UN reports human rights violations by both sides in Syria

The United Nations commission investigating human rights violations in Syria has issued its latest report. It concluded that forces on both sides of the conflict have committed attrocities.

The UN Human Rights Council issued an updated version of the findings from the independent international commission of inquiry on Syria on Tuesday. The report listed a number of human right violations committed by both the rebels who oppose Syrian President Bashar al-Assad and the regime forces who are loyal to him.

"Government and pro-government forces have continued to conduct widespread attacks on the civilian population, committing murder, torture, rape and enforced disappearance as crimes against humanity," the report read. "They have laid siege to neighborhoods and subjected them to indiscriminate shelling."

According to the report, the anti-government Syrian rebels "have committed war crimes, including murder, execution without due process, torture, hostage-taking and attacking protected objects." The rebels, along with armed Kurdish groups, have also recruited and used child soldiers in hostilities, the report said.

The commission also said the Syrian regime was responsible for eight massacres since the beginning of the year, while the rebels were responsible for one.

Chemical weapons report soon

The report reflected the findings of investigations from May 15 to July 15 of this year.

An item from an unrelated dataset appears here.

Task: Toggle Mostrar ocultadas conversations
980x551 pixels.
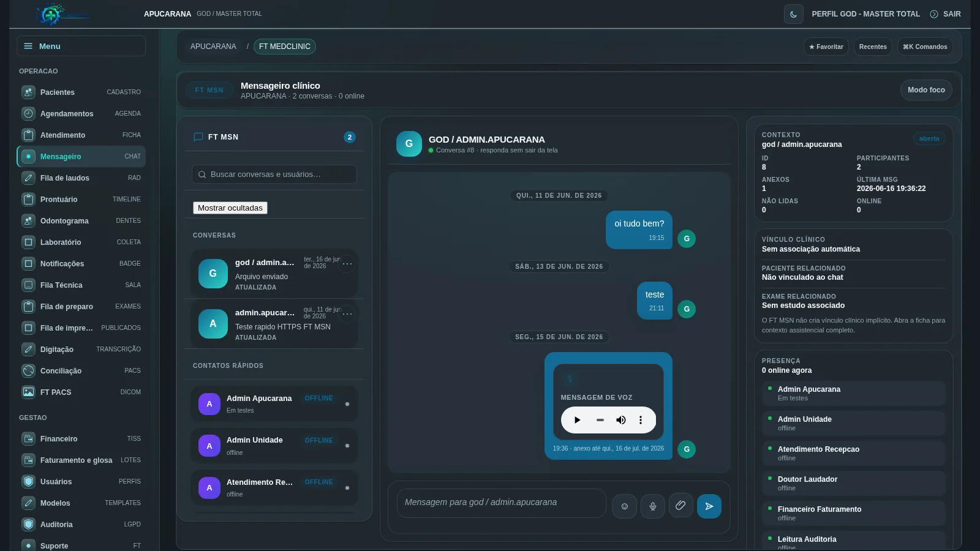Action: [x=230, y=208]
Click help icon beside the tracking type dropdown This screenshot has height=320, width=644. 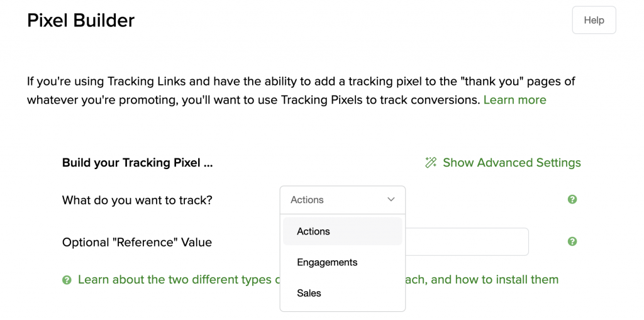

It does not include any findings about the alleged use of chemical weapons that occurred in August. A report from UN inspectors on that incident is expected soon.

The United States and France are among those in the international community who are most convinced that Assad used chemical weapons in an attack on civilians on August 21.

"France will remain, in permanent contact with its partners, mobilized to punish the use of chemical weapons by the Syrian regime and to deter them from using them again," said French President Francois Hollande in a statement on Wednesday after meeting with military officials in Paris.

"If we all fail to act, the Assad regime will see no reason to stop using chemical weapons," said US President Barack Obama during a televised address on Tuesday in Washington.

Room for a political solution

However, both Hollande and Obama have said they are open to a Russian proposal to push Syria to place its chemical weapons arsenal under international control in order to avert a US strike.

Obama's address on Syria

Obama has asked Congress to delay a planned vote on legislative approval for military action in Syria in order to give Russia's proposal a chance.

Syria's acceptance of the plan triggered diplomatic wrangling at the UN Security Council over the wording of a resolution on the proposal.

An initial resolution, drafted by France, would demand that Syria make a complete declaration of its weapons program within 15 days and immediately open all related sites to UN inspectors or face "very severe consequences" for non-compliance. It would also lay the blame for the August 21 attacks at the feet of the Assad regime, one of several stipulations deemed "unacceptable" by Russia, a Syrian ally.

The commission investigating the human rights violations in Syria said in its report Wednesday "there is no military solution to this conflict" and called for a political solution to be pursued by the international community.